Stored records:

=-=-=-=-=

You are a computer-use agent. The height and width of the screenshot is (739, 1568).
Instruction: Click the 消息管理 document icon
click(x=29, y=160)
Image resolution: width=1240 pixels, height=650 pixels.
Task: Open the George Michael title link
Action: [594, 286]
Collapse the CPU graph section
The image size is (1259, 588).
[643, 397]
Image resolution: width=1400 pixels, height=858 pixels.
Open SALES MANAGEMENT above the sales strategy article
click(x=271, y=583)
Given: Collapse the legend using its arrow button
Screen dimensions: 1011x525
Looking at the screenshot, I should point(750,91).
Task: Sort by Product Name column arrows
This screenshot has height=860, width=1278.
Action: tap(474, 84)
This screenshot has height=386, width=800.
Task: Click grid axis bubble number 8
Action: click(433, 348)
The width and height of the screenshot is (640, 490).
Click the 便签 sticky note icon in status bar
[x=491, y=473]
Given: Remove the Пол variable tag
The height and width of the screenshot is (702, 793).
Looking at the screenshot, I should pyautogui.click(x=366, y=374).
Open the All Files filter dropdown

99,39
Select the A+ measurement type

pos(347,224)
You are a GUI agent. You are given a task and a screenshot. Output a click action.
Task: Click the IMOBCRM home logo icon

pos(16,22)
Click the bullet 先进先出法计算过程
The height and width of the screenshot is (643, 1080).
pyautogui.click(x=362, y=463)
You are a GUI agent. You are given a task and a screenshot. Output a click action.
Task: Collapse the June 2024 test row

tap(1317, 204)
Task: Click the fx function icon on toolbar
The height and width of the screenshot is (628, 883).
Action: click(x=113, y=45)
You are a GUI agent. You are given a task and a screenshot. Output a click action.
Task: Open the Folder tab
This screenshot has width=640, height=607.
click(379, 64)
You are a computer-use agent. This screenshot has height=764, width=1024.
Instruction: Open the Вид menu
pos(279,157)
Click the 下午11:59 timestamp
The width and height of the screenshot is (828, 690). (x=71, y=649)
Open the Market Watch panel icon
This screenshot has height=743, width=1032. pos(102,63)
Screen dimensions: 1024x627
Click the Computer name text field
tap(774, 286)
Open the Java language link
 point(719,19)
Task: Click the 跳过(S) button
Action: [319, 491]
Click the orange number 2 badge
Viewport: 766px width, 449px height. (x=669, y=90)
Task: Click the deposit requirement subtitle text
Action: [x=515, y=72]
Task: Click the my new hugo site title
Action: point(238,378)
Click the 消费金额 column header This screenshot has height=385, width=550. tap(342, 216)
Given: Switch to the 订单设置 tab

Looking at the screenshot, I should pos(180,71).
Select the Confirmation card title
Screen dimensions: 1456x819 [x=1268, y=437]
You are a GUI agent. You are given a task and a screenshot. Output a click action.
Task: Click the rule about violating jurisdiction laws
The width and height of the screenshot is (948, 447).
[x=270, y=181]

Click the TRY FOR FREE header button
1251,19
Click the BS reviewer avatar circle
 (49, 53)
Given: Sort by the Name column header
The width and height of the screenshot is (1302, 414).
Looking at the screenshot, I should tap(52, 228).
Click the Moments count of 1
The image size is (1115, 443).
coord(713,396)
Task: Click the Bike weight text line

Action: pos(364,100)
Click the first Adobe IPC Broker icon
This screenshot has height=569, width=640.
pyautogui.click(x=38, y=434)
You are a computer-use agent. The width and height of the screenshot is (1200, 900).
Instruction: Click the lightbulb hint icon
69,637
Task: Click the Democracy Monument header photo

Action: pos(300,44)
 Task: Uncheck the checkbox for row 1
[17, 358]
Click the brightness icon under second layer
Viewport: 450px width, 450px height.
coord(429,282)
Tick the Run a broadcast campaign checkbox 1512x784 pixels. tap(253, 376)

=-=-=-=-=

## AIM OF THE TASK
An exact copy of all the records is what is needed here.

## ANSWER BOX
You are a computer-use agent. The height and width of the screenshot is (739, 1568).
Instruction: Click the 消息管理 document icon
click(x=29, y=160)
Image resolution: width=1240 pixels, height=650 pixels.
Task: Open the George Michael title link
Action: [594, 286]
Collapse the CPU graph section
The image size is (1259, 588).
[643, 397]
Image resolution: width=1400 pixels, height=858 pixels.
Open SALES MANAGEMENT above the sales strategy article
click(x=271, y=583)
Given: Collapse the legend using its arrow button
Screen dimensions: 1011x525
Looking at the screenshot, I should point(750,91).
Task: Sort by Product Name column arrows
This screenshot has height=860, width=1278.
Action: tap(474, 84)
This screenshot has height=386, width=800.
Task: Click grid axis bubble number 8
Action: click(433, 348)
The width and height of the screenshot is (640, 490).
Click the 便签 sticky note icon in status bar
[x=491, y=473]
Given: Remove the Пол variable tag
The height and width of the screenshot is (702, 793).
Looking at the screenshot, I should pyautogui.click(x=366, y=374).
Open the All Files filter dropdown

99,39
Select the A+ measurement type

pos(347,224)
You are a GUI agent. You are given a task and a screenshot. Output a click action.
Task: Click the IMOBCRM home logo icon

pos(16,22)
Click the bullet 先进先出法计算过程
The height and width of the screenshot is (643, 1080).
pyautogui.click(x=362, y=463)
You are a GUI agent. You are given a task and a screenshot. Output a click action.
Task: Collapse the June 2024 test row

tap(1317, 204)
Task: Click the fx function icon on toolbar
The height and width of the screenshot is (628, 883).
Action: click(x=113, y=45)
You are a GUI agent. You are given a task and a screenshot. Output a click action.
Task: Open the Folder tab
This screenshot has width=640, height=607.
click(379, 64)
You are a computer-use agent. This screenshot has height=764, width=1024.
Instruction: Open the Вид menu
pos(279,157)
Click the 下午11:59 timestamp
The width and height of the screenshot is (828, 690). (x=71, y=649)
Open the Market Watch panel icon
This screenshot has height=743, width=1032. pos(102,63)
Screen dimensions: 1024x627
Click the Computer name text field
tap(774, 286)
Open the Java language link
 point(719,19)
Task: Click the 跳过(S) button
Action: [319, 491]
Click the orange number 2 badge
Viewport: 766px width, 449px height. (x=669, y=90)
Task: Click the deposit requirement subtitle text
Action: [x=515, y=72]
Task: Click the my new hugo site title
Action: point(238,378)
Click the 消费金额 column header This screenshot has height=385, width=550. tap(342, 216)
Given: Switch to the 订单设置 tab

Looking at the screenshot, I should pos(180,71).
Select the Confirmation card title
Screen dimensions: 1456x819 [x=1268, y=437]
You are a GUI agent. You are given a task and a screenshot. Output a click action.
Task: Click the rule about violating jurisdiction laws
The width and height of the screenshot is (948, 447).
[x=270, y=181]

Click the TRY FOR FREE header button
1251,19
Click the BS reviewer avatar circle
 (49, 53)
Given: Sort by the Name column header
The width and height of the screenshot is (1302, 414).
Looking at the screenshot, I should tap(52, 228).
Click the Moments count of 1
The image size is (1115, 443).
coord(713,396)
Task: Click the Bike weight text line

Action: pos(364,100)
Click the first Adobe IPC Broker icon
This screenshot has height=569, width=640.
pyautogui.click(x=38, y=434)
You are a computer-use agent. The width and height of the screenshot is (1200, 900).
Instruction: Click the lightbulb hint icon
69,637
Task: Click the Democracy Monument header photo

Action: pos(300,44)
 Task: Uncheck the checkbox for row 1
[17, 358]
Click the brightness icon under second layer
Viewport: 450px width, 450px height.
coord(429,282)
Tick the Run a broadcast campaign checkbox 1512x784 pixels. tap(253, 376)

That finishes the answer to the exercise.